__Your goal__.
For each line below with the word "agent", write out a copy.

Collected data:
------------------------
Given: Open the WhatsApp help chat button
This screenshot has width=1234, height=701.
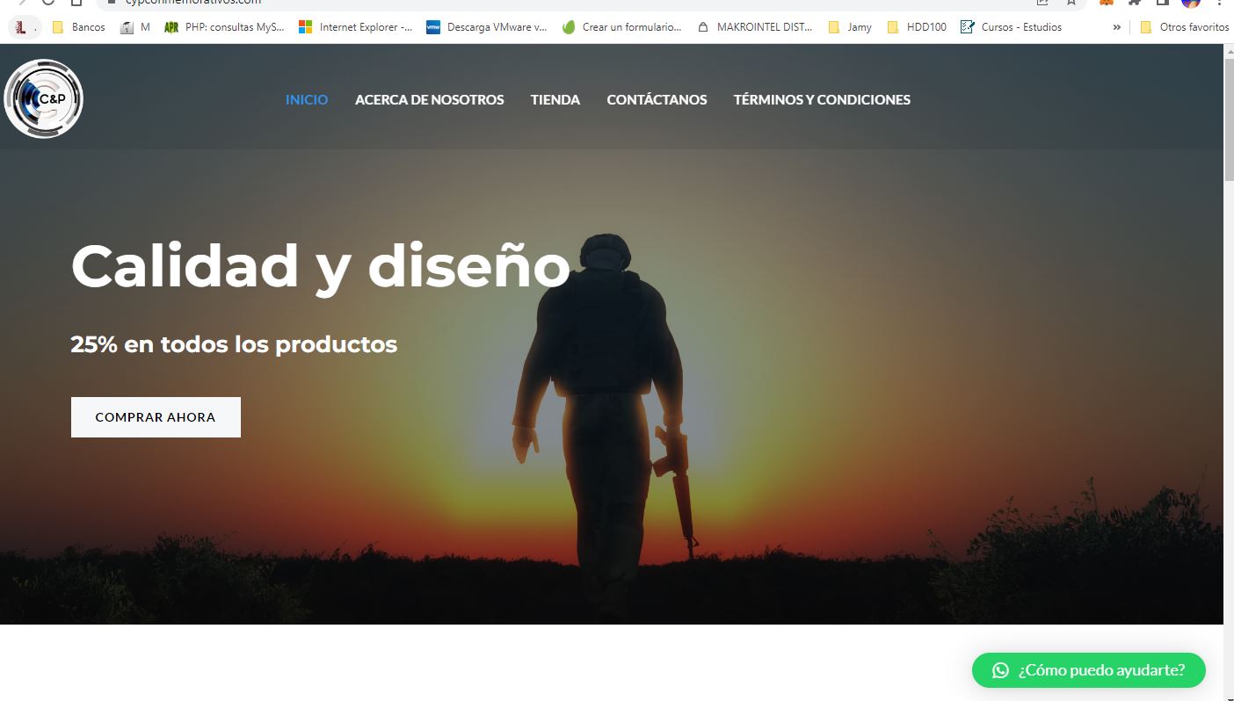Looking at the screenshot, I should click(1088, 670).
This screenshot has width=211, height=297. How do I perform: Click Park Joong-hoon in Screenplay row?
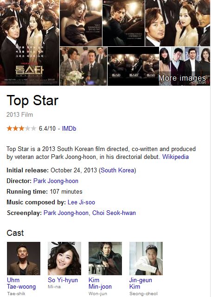coord(66,213)
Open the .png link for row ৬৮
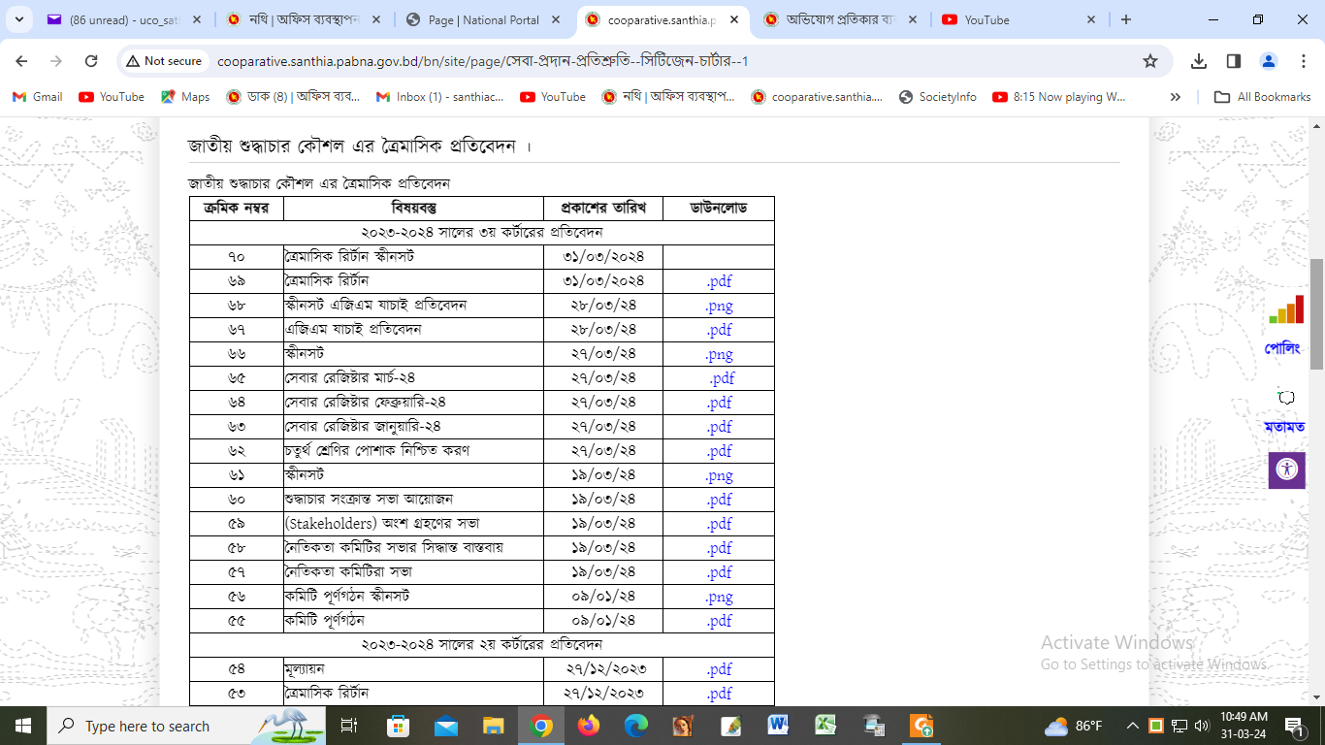 pyautogui.click(x=719, y=306)
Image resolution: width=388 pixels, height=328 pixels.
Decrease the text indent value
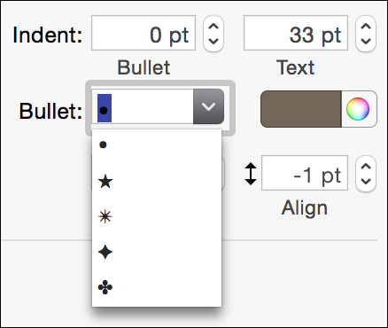click(x=366, y=41)
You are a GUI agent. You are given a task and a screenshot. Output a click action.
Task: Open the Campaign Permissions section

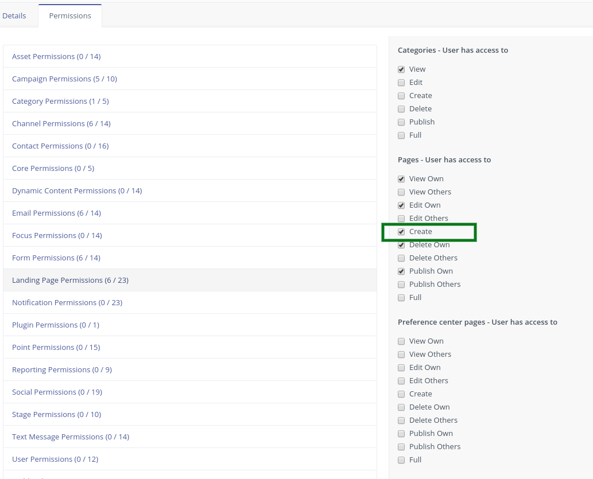point(64,79)
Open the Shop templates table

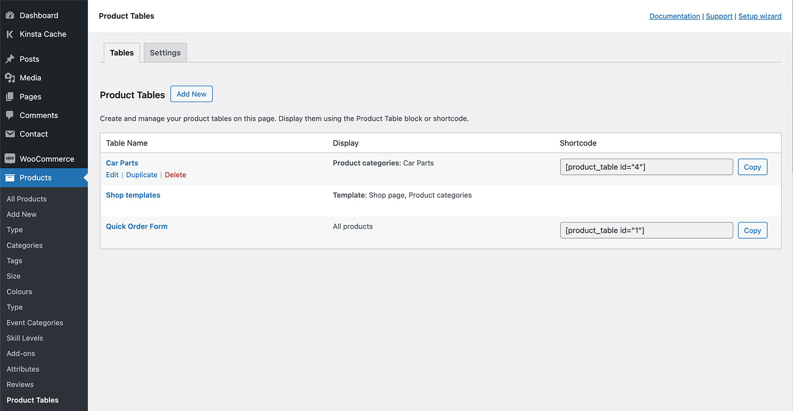tap(133, 195)
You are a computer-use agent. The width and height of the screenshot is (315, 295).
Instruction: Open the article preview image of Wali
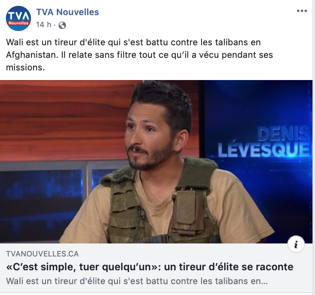pyautogui.click(x=156, y=162)

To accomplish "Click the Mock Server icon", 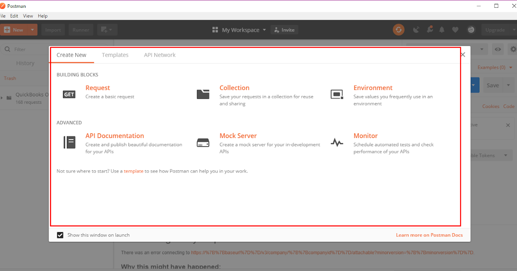I will point(203,142).
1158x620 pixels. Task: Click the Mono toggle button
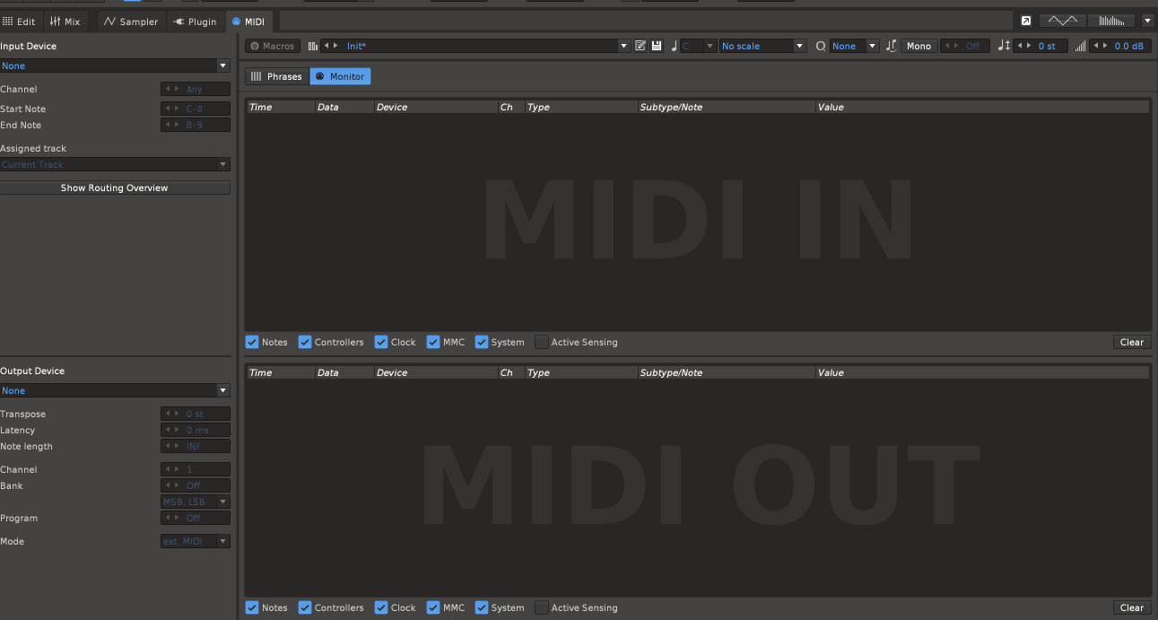tap(919, 46)
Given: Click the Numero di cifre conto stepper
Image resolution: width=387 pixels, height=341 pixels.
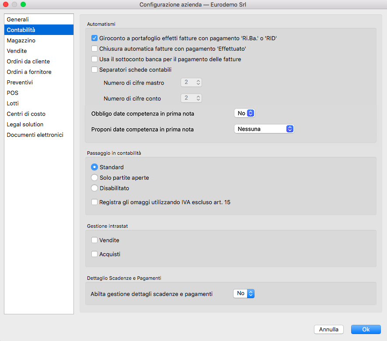Looking at the screenshot, I should point(198,98).
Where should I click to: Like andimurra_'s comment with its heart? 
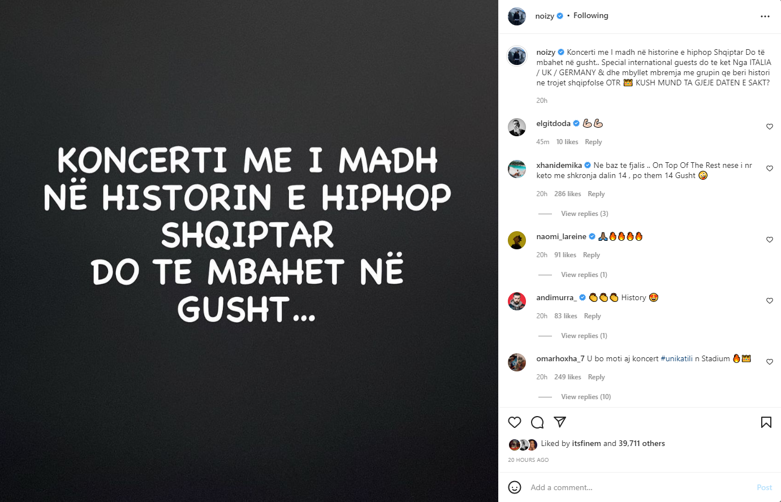pyautogui.click(x=770, y=301)
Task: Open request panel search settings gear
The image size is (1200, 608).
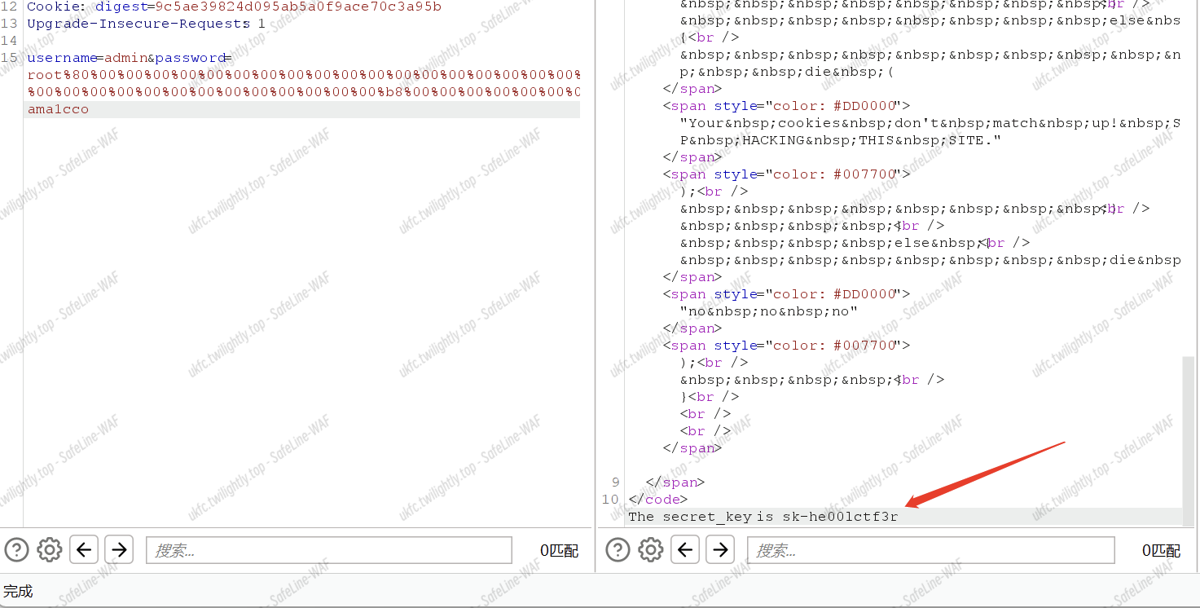Action: 50,550
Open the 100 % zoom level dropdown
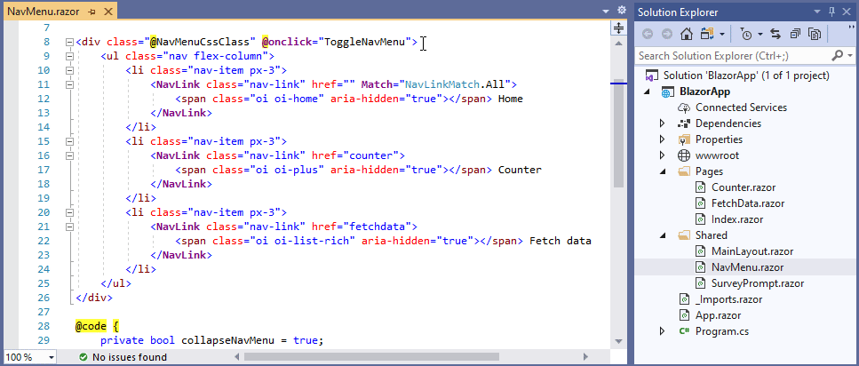The width and height of the screenshot is (859, 366). tap(29, 357)
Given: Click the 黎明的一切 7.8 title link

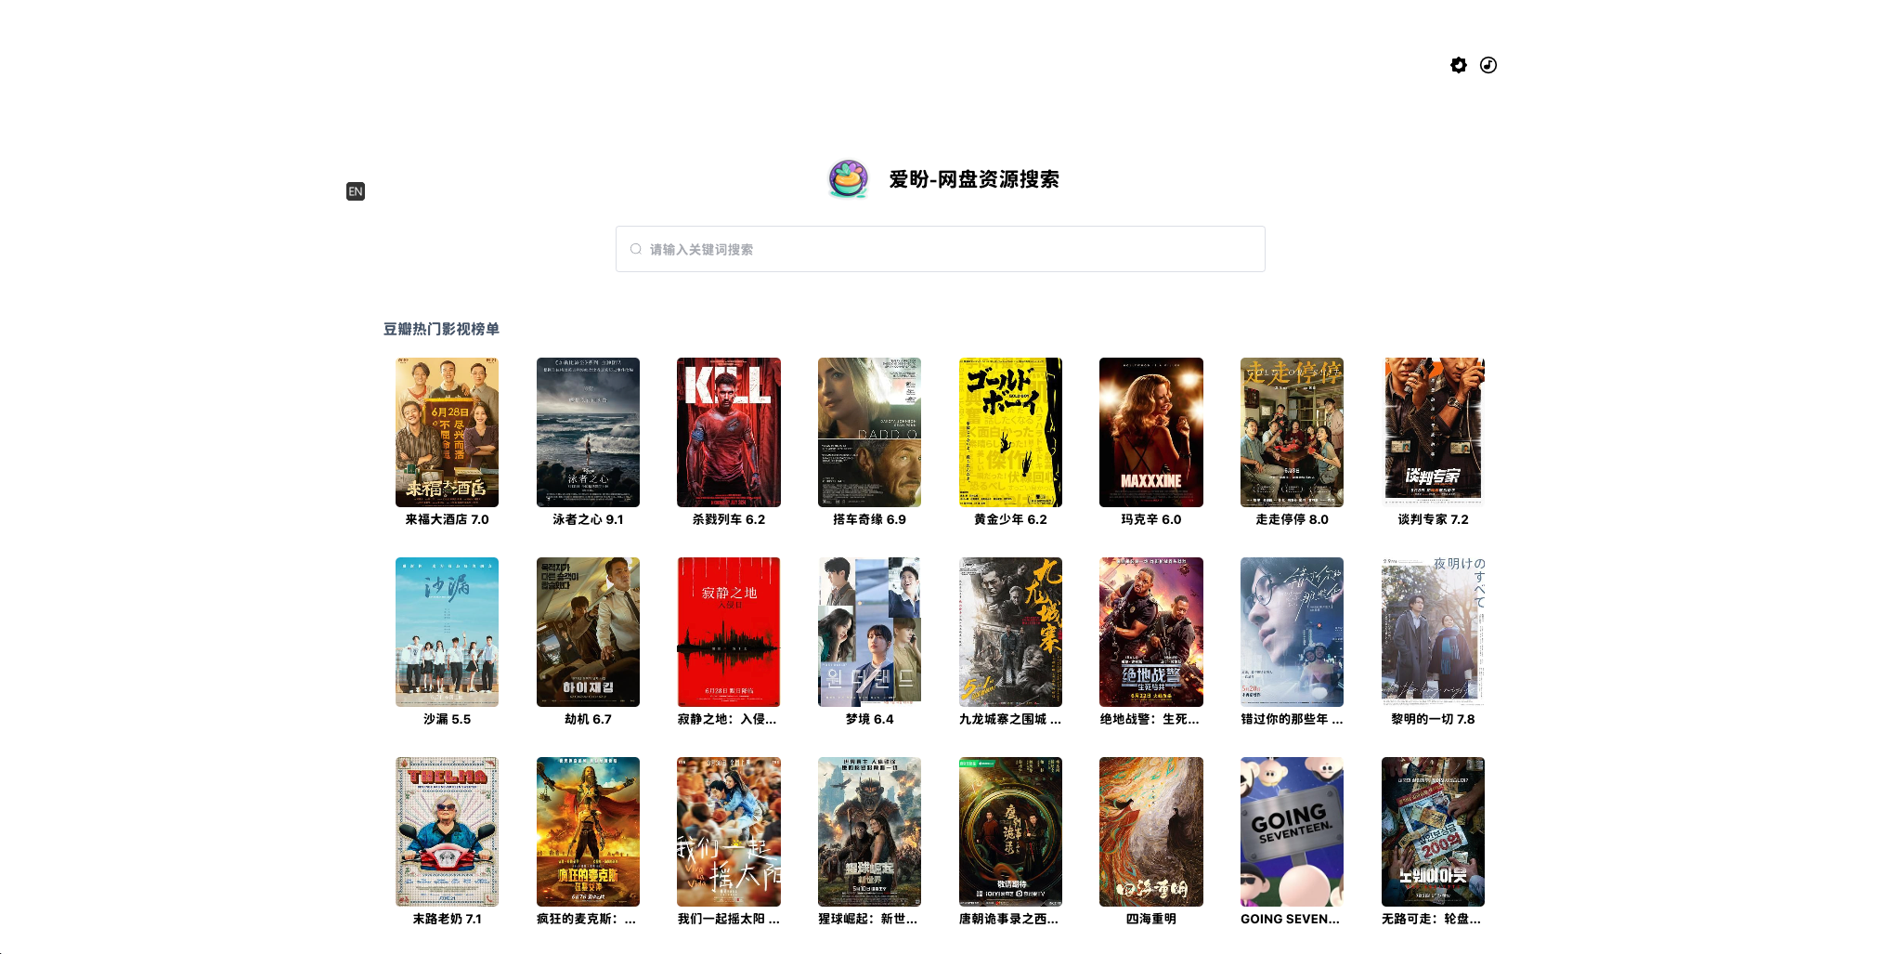Looking at the screenshot, I should coord(1433,719).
------------------------
__Exercise result__.
You are a GUI agent. You are given a task and a screenshot. Output a click action.
You are a computer-use agent. The width and height of the screenshot is (315, 295).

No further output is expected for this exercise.